Photo courtesy Bryan Luna.

Photo courtesy Bryan Luna.

On what an NFT actually is…

“It’s a way to uniquely own a digital good, something that would otherwise be infinitely reproducible.” —Kevin McCoy

“I’d say it’s a digital certificate of authenticity, in a nutshell. In the 1970s, you’d buy a Dan Flavin and you’d get a fluorescent light fixture with a paper certificate. Because no one ever thought these things would be valuable, 80% of the people lost the certificate. Now you have the certificate lodged on the blockchain, but the art is a URL stored in the cloud somewhere.” —Kenny Schacter

On creating the “first” NFT…

“2013 was really kind of like the golden age of social media. People saw it as this kind of benevolent force. It was the height of open culture, open software, open source, Creative Commons, that kind of thing. And so digital artists were just, you know, ‘Give it away, give it away, give it away, send it out, send it out, send it out!’ So for me, when I saw that the Satoshi Bitcoin system was able to create something digital that was everywhere, yet still owned by somebody—still scarce, in a way, and merging those two things together, ubiquity and scarcity, in a digital environment—I was like, ‘That’s something that digital artists can use.’ If it’s possible to do it with money, it’s got to be possible to do it with digital art in some way. But I didn’t know how.

So in 2013 I spent many, many hours kind of thinking about this. Trying things out, reading, learning. It was a very, very small community back then…Then at the end of 2013 into 2014, the pieces came together for me, and I figured out a way that it could work.
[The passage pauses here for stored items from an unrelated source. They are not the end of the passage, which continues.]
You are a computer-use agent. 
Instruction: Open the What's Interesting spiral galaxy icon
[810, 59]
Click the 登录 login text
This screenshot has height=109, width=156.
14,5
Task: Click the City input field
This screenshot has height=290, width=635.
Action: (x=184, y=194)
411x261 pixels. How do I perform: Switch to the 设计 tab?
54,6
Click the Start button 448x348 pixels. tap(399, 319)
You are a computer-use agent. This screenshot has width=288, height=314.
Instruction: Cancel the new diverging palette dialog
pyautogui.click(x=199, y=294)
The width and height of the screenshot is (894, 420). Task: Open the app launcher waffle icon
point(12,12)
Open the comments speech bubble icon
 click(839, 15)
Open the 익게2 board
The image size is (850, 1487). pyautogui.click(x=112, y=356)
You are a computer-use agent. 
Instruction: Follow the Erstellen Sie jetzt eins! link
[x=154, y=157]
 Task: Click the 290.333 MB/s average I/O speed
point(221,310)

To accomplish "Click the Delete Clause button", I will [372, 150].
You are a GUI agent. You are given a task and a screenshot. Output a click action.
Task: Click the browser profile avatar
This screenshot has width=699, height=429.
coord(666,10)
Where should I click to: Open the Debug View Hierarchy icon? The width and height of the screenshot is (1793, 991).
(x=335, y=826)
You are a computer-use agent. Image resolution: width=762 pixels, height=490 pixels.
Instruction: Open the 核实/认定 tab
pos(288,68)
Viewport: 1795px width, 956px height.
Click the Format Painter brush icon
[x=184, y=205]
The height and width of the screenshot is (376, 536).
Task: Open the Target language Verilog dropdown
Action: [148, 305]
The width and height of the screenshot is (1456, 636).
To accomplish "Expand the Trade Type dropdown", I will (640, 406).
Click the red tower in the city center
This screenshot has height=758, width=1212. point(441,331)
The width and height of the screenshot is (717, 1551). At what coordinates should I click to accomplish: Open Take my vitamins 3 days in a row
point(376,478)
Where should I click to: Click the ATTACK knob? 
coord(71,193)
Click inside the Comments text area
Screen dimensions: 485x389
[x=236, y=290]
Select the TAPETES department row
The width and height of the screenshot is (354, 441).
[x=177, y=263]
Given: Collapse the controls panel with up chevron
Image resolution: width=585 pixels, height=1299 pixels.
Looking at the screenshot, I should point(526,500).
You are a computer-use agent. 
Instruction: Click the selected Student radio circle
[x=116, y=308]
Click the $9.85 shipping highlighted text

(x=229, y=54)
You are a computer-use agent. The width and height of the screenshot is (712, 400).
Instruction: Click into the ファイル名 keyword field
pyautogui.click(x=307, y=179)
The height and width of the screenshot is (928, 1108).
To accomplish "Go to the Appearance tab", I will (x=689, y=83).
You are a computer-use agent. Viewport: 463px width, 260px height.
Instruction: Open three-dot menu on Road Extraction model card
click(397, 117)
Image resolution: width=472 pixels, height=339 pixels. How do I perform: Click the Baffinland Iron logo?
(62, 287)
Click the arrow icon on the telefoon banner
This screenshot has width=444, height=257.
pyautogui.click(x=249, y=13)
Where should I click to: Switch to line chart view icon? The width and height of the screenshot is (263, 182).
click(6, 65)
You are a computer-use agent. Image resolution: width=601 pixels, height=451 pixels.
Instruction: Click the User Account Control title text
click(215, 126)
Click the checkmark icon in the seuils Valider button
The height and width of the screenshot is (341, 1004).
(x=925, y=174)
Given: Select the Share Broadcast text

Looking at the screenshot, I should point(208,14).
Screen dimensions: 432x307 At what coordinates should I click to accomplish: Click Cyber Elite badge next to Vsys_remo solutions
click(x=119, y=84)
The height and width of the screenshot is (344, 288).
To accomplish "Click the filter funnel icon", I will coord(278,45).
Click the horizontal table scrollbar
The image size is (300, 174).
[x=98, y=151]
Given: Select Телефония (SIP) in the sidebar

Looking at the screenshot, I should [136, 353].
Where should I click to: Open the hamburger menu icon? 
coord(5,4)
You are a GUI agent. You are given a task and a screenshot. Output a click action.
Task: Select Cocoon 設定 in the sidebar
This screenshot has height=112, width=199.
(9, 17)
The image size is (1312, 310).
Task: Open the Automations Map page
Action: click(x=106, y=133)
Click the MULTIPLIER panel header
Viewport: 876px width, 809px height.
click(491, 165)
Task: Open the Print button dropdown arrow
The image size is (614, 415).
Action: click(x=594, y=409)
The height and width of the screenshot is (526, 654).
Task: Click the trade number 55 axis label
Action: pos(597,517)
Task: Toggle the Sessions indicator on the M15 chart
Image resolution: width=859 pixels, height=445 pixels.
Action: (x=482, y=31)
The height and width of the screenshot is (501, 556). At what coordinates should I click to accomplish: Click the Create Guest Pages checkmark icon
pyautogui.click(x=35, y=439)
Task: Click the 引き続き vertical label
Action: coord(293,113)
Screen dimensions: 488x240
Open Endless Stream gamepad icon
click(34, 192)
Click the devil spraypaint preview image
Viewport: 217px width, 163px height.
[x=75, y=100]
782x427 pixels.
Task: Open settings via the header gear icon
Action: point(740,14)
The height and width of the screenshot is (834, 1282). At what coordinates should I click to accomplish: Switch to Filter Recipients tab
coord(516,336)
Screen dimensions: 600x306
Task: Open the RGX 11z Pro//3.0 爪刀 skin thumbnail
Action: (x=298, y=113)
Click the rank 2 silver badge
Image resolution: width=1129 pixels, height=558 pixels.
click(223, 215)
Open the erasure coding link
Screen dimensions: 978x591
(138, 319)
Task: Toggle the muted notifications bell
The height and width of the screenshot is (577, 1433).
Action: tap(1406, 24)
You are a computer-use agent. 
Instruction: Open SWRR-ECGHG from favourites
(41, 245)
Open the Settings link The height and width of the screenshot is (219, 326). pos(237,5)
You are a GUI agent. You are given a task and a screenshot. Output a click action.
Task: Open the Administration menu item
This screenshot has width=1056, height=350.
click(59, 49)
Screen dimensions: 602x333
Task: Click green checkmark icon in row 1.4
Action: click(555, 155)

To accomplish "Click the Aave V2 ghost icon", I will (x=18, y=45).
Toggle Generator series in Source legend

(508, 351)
So initially I used the Namecoin blockchain and I created this series, went through this kind of choreographed series of steps, putting the work on the internet, and posting a link to it in a social media context to prove an ownership. I created a digital verification message that included a little contractual statement of ownership and bundle that turned the whole metadata construct into a blockchain transaction that could be sent to somebody…and that’s an NFT.” —Kevin McCoy

On how NFTs are democratizing the art market, not just for collectors but for artists, too…

“…And finally, thankfully, when I’m in my very, very late 50s, NFTs come along. So whereas Instagram was a way for people to express themselves, we still had to rely on this antiquated market system which is controlled by galleries, and galleries exert a lot of control over who gets to show art and who gets to buy art. And now with NFTs, there’s a 24/7 marketplace which is accessible to everybody.” —Kenny Schachter

On minting NFTs in the music industry… 

“When we are working with musicians like Timbaland, we ask them to send us the stems, which are the broken-down tracks. And so instead of releasing the whole song, you just get to hear a beat. We have drums and bass and a couple of tracks of vocals, and so the idea is that collectors who download and buy the stems will be given a mixer to remix and use and maybe make their own NFTs in the future, from various hooks and beats that are coming from people like Timbaland. We’re working with Wu Tang Clan on another idea. It’s just a really interesting way to put music in the hands of the fans. And Timbaland was really interested in this idea of like, ‘How do I collaborate with my fans?’ This was one of the ways.” —Jennifer McCoy

Photo courtesy Bryan Luna.

Photo: Bryan Luna.

On how we’ve just scratched the surface of what NFTs can do…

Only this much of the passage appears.